A gata da Mariquinhas

Ao contrário do que sucede com a maioria das mulheres de 29 anos que têm gatos como companheiros de vida, Tabatha Bundesen não só já não trabalha horas infinitas num restaurante enquanto sonha com a hora de saída para ir ter com o seu, como tem uma vida, digamos, ‘desafogada’, emancipando-se da triste sina proletária…

Mas já lá vamos.

Dizer 'mulher solteira com gato', no intervalo dos 25 aos 35 anos, é para muitos o mesmo que dizer 'mulher encalhada e infantilóide, que vive num mundo de fantasia que é mais ou menos a Terra do Nunca', mas que, como é mulher, fica mal e é pouco compreensível. Um preconceito, portanto.

Quantas imagens de mulheres bonitas, jovens e saudáveis, com bom gosto e boas profissões, estamos nós fartinhos de ver tipificadas em tantas ficções, enfiadas no universo indie do sótão da avó, enroladas em mantinhas de patchwork enquanto bebem chás quentinhos e estrafegam gatinhos queridos? Que professam o negativismo como filosofia de vida invertida, em versões galopantes que antevêem um futuro na pele de um Dr. House feminino? Quantas vezes se sentenciou a frio que estes são retratos muito fiéis de mulheres que vivem a frustração de não encontrar um parceiro ou parceira e que o gatinho serve precisamente para projectar e domesticar a ansiedade dessa impossibilidade? Que o amor que não se chega a ter por um outro ser humano vai todo direitinho para o gatinho? Quantas vezes se hiperboliza o gatinho e metaforiza uma vida inteira? E quantas vezes se quer mostrar que os gatinhos são queridos e fofinhos, mas também independentes e matreiros, que têm demasiada personalidade, são territoriais até mais não e que – já agora – são o motivo pelo qual as meninas que os têm continuam a ser muito infantilóides e solteiras? Há um clipe muito divertido, de 2011, da BBC Comedy, chamado 'Single White Feline', disponível no YouTube, que seria um óptimo complemento a esta leitura.

Tenho demasiadas amigas solteiras com gatinhos que não sentem nada do que está acima descrito e que já foram acusadas de tudo isso e muito mais por todo o tipo de gente de todos os quadrantes. Dessas amigas, quase todas já me disseram que, na maioria das vezes, a solidão é uma escolha e a casa com os seus animais de estimação é muito mais agradável na periclitante vida adulta longe de companheiros e companheiras que nem sempre quiseram crescer, do que outra escolha qualquer que possa projectar para o exterior uma imagem de felicidade postiça.

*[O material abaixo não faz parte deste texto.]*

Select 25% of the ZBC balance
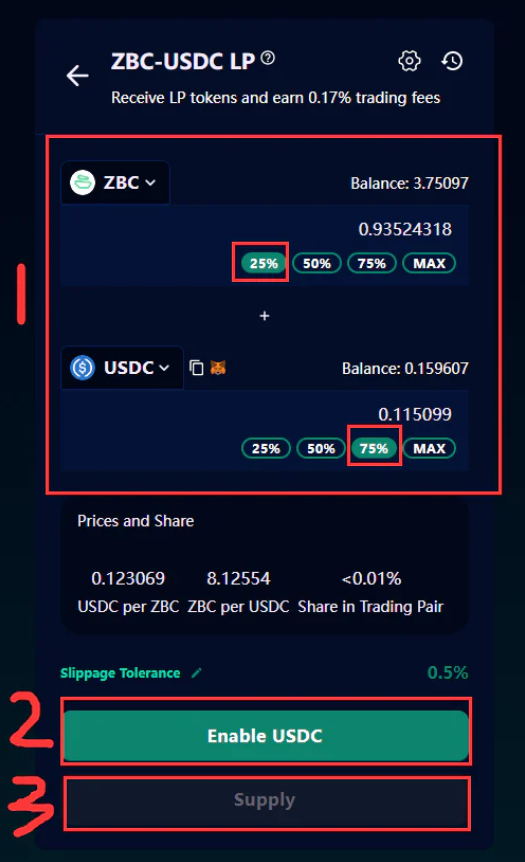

Em última instância, os gatinhos são um amor honesto, simples e recíproco. Espaçoso, curto e eficaz. O único compromisso? A ração e a caixinha da areia, guardada nas casas de banho estilo 'Casa da Mariquinhas'.

Compreendo tudo, apesar de não ser de gatos.

No entanto, existe uma linda história de sucesso relacionada com gatinhos e meninas solteiras que une agora as pontas que parecem estar soltas neste artigo: Tardar Sauce, aka Grumpy Cat, a gatinha da protagonista do primeiro parágrafo, acaba de dar uma estalada de luva branca a todos os que chutam para canto as meninas dos gatinhos.

Um dia, enquanto estava no trabalho (que não era de sonho), o irmão de Tabatha tirou uma fotografia à gata, cuja expressão é invariavelmente 'de trombas', pô-la no Reedit e nasceu uma das figuras mitológicas do nosso tempo, 'Grumpy Cat'. As particularidades desta gata fizeram dela uma das mais utilizadas em 'memes' e uma celebridade em sites como o BuzzFeed, o Huffington Post ou o 9Gag, muito populares entre nerds e geeks. A procura pela sua gata foi tal que Tabatha acabou por pedir uma licença sem vencimento para dar vazão a tanto pedido. Vive agora exclusivamente das receitas da fama da sua gata, agenciada, e com uma agenda mais preenchida do que a de Beyoncé.

Este é o final feliz de uma história do nosso tempo, muito estranho e pouco preenchido por histórias de sucesso, uma espécie de Gata Borralheira em que o príncipe encantado é substituído pela figura mais pretendida e único sinónimo de sucesso da pós-contemporaneidade, o dinheiro: Tabatha, a empregada de mesa dona da gatinha mais famosa da internet, já facturou mais de cem milhões de dólares com o focinho naturalmente triste de Tardar Sauce e vive agora com uma conta bancária fantástica, com a qual será feliz para sempre.